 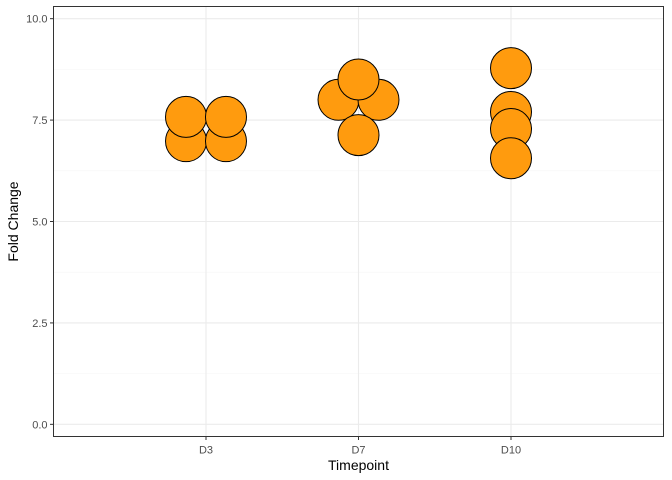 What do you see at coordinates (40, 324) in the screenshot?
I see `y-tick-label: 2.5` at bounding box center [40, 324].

-------------------------

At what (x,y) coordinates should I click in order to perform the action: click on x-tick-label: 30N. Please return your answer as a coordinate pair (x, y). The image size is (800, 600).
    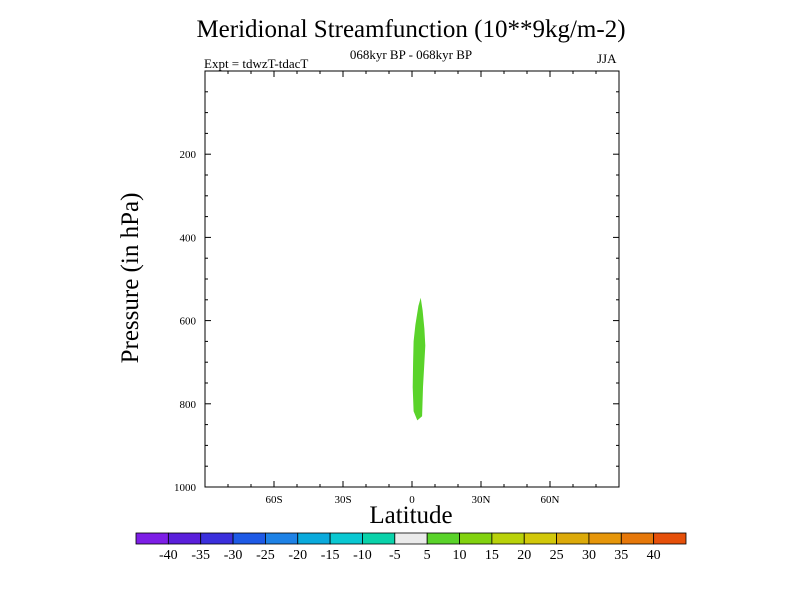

-------------------------

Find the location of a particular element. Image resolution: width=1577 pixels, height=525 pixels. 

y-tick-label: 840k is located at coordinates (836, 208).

-------------------------

(Aim of the task) Reproduce the material word for word, beginning with the line that contains "Find the location" and continuing through the line that contains "y-tick-label: 840k is".

(Answer for this exercise)
Find the location of a particular element. Image resolution: width=1577 pixels, height=525 pixels. 

y-tick-label: 840k is located at coordinates (836, 208).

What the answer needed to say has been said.